*Stated task:*
Copy the data starting at the line that has "Click the Median column header" and ending after the line that has "tap(399, 263)", swapping "icon" for "button" and keeping everything else the same.

★ ★ ★ ★ ★

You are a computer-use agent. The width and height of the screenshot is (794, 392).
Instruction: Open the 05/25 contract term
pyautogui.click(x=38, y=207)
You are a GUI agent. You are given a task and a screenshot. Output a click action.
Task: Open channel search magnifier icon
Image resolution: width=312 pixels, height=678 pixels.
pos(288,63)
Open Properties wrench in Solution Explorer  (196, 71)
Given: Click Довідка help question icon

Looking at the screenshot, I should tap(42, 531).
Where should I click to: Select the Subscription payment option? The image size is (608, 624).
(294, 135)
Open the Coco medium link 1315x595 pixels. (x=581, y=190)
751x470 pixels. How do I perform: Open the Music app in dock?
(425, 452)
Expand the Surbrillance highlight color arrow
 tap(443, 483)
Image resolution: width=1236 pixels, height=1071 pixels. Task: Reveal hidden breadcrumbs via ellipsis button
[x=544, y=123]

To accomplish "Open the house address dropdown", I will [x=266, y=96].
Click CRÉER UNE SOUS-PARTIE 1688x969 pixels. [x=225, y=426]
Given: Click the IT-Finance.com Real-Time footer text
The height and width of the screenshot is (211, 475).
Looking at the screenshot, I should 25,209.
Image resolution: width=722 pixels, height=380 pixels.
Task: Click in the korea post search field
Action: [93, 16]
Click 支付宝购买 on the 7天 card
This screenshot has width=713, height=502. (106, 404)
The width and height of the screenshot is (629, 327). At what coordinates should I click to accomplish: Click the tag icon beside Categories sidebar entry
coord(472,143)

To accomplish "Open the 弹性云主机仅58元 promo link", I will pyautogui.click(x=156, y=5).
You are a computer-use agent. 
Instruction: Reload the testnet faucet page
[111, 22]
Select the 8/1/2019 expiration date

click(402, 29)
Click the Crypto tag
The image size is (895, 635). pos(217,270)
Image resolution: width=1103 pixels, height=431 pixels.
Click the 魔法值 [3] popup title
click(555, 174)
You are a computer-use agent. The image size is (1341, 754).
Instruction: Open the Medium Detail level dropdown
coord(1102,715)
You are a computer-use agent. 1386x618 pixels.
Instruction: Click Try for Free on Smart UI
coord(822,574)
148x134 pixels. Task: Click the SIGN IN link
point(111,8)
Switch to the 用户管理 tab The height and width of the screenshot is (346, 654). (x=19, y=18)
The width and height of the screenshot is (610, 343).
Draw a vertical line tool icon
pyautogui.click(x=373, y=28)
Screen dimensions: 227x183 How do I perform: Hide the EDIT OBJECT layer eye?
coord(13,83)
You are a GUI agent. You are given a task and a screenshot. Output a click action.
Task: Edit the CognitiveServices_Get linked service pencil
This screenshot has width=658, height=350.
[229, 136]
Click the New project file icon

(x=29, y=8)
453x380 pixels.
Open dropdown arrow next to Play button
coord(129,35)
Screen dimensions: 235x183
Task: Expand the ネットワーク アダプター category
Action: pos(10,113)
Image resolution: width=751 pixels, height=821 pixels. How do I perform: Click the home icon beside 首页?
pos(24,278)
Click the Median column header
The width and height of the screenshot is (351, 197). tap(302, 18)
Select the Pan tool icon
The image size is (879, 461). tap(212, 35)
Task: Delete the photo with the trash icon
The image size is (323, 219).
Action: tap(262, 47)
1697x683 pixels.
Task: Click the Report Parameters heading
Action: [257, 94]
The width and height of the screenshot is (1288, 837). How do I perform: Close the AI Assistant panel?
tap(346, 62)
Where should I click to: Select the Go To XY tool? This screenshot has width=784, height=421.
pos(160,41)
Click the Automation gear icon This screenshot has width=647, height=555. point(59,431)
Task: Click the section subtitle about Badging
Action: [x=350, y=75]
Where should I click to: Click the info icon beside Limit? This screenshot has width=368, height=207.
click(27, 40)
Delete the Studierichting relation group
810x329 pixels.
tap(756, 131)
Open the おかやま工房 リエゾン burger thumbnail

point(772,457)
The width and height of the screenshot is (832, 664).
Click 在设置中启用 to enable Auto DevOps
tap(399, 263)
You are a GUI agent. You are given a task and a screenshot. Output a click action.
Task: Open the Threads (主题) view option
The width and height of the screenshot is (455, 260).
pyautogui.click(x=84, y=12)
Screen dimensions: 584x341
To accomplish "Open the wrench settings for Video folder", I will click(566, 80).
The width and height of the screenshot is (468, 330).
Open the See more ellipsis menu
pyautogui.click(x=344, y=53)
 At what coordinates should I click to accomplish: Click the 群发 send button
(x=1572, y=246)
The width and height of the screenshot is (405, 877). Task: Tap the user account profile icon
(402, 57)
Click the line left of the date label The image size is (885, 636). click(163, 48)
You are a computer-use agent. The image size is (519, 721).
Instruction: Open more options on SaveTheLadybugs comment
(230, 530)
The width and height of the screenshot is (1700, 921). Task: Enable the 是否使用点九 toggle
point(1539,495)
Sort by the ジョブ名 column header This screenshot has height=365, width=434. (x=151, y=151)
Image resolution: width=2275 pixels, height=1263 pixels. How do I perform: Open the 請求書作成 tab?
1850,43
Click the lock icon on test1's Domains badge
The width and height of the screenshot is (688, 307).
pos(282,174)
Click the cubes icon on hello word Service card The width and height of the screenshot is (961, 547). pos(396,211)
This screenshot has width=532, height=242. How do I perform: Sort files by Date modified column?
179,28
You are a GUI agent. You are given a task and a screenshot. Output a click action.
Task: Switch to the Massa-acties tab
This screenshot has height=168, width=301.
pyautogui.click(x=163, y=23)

★ ★ ★ ★ ★

*Result of the exercise:*
Click the Median column header
The width and height of the screenshot is (351, 197). tap(302, 18)
Select the Pan tool button
The image size is (879, 461). tap(212, 35)
Task: Delete the photo with the trash button
The image size is (323, 219).
Action: tap(262, 47)
1697x683 pixels.
Task: Click the Report Parameters heading
Action: [257, 94]
The width and height of the screenshot is (1288, 837). How do I perform: Close the AI Assistant panel?
tap(346, 62)
Where should I click to: Select the Go To XY tool? This screenshot has width=784, height=421.
pos(160,41)
Click the Automation gear button This screenshot has width=647, height=555. point(59,431)
Task: Click the section subtitle about Badging
Action: [x=350, y=75]
Where should I click to: Click the info button beside Limit? This screenshot has width=368, height=207.
click(27, 40)
Delete the Studierichting relation group
810x329 pixels.
tap(756, 131)
Open the おかやま工房 リエゾン burger thumbnail

point(772,457)
The width and height of the screenshot is (832, 664).
Click 在设置中启用 to enable Auto DevOps
tap(399, 263)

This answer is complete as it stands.